Anglo Maratha Wars
The British and Marathas fought three wars from 1775 to 1818. The British conquest of Marathas was completed with the final battle eventually. The glory of Marathas has come to an end in the year 1761 with the third battle of Panipat in between Marathas and Afghans. The fruits of the Victory were enjoyed by the British.
After the battle with Afghans, the Marathas again became powerful with the advent of Madava Rao I as its ruler. He revived the glory of Marathas. He fought several battles and was successful everywhere. Hyder Ali was defeated. Nizam was defeated and Jats were defeated too. He defeated Rajputs also. Madavo Rao I died at the age of 27 years.
In 1772, Narayana Rao came to the power. He faced opposition from Raghunatha Rao. Narayana Rao was expelled from Poona and was assassinated in 1773. Subsequently Raghunatha Rao was expelled from the country and Modhava Rao II was brought to the power in 1773. Raghunatha Rao created conflicts between the British and Marathas and finally that lead to the Anglo- Maratha wars.
In 1755, Raghunatha Rao concluded a treaty with the British.
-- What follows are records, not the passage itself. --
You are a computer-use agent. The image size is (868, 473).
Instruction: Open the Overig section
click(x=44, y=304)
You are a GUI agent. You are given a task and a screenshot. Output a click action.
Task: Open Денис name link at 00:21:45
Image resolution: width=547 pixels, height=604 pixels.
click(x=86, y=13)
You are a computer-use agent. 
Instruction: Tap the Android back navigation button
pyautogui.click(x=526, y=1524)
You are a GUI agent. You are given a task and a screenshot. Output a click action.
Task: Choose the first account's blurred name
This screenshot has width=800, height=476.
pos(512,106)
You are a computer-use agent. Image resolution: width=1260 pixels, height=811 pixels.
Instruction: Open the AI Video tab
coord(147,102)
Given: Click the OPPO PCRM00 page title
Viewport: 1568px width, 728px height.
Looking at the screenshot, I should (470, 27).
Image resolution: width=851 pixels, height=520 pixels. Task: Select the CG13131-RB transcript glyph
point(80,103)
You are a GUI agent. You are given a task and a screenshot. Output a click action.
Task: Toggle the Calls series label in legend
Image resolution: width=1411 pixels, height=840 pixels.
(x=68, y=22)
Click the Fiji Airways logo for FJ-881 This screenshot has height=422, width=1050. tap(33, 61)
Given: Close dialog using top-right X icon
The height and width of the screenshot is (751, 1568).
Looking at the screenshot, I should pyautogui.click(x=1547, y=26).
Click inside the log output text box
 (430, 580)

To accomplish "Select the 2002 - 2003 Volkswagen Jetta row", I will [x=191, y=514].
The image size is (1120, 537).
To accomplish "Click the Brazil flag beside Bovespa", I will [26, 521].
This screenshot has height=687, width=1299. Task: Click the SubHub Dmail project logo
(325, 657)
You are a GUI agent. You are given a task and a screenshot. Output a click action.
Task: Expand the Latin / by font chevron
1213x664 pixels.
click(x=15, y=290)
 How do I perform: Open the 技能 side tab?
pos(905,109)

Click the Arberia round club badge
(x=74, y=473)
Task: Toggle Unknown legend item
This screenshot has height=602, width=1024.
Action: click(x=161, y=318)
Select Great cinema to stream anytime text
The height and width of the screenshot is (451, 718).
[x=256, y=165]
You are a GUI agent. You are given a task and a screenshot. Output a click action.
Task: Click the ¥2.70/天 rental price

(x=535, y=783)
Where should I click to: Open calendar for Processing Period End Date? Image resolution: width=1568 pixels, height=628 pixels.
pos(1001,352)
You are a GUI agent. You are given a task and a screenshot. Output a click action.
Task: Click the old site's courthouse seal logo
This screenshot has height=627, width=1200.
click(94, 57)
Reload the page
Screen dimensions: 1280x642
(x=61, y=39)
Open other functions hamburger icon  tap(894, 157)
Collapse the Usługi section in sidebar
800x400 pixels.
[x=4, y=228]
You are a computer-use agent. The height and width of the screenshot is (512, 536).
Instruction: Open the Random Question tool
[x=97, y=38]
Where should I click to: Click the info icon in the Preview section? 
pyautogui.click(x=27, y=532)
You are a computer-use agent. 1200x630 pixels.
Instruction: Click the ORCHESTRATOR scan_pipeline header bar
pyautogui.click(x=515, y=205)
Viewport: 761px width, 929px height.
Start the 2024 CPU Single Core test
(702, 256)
It was concluded at Surat with the following provisions;
- The English East India Company shall give its support to Raghunatha Rao to capture the throne of Maratha.
- Raghunatha Rao shall bear the entire cost of the war.
- Salsethy and Bassein shall be ceded to the British after Raghunatha Rao captures power.
Three Anglo Maratha Wars
Anglo Maratha War I - 1777 to 1783.
Anglo Maratha War II - 1803 to 1806.
Anglo Maratha War III - 1817 to 1818.
Anglo Maratha War I
It was the immediate effect of the 1755 treaty concluded in between the British and Raghunatha Rao. The British troops were lead by Warren Hastings. A series of Battle were fought from 1777 to 1783. Initially Marathas were victorious against the British. However, ultimately the British emerged victorious.
Mahadaji Sindhia of Marathas concluded the treaty of Salabe with the British in the year 1783. The treaty was to maintain Status quo. The treaty also includes the provisions; Restitution of conquered territories and exchange of prisoners.
Anglo Maratha War II
It was fought from 1803 to 1806. Son of Raghunatha Rao, Baji Rao II came to the power in 1796. In 1802, Baji Rao II was into a conflict with Yashwanth Rao. A conspiracy was done by Baji Rao II and Yaswantha Rao`s brother was assassinated subsequently Yaswantha Rao in retaliation captured Poona and expelled Baji Rao.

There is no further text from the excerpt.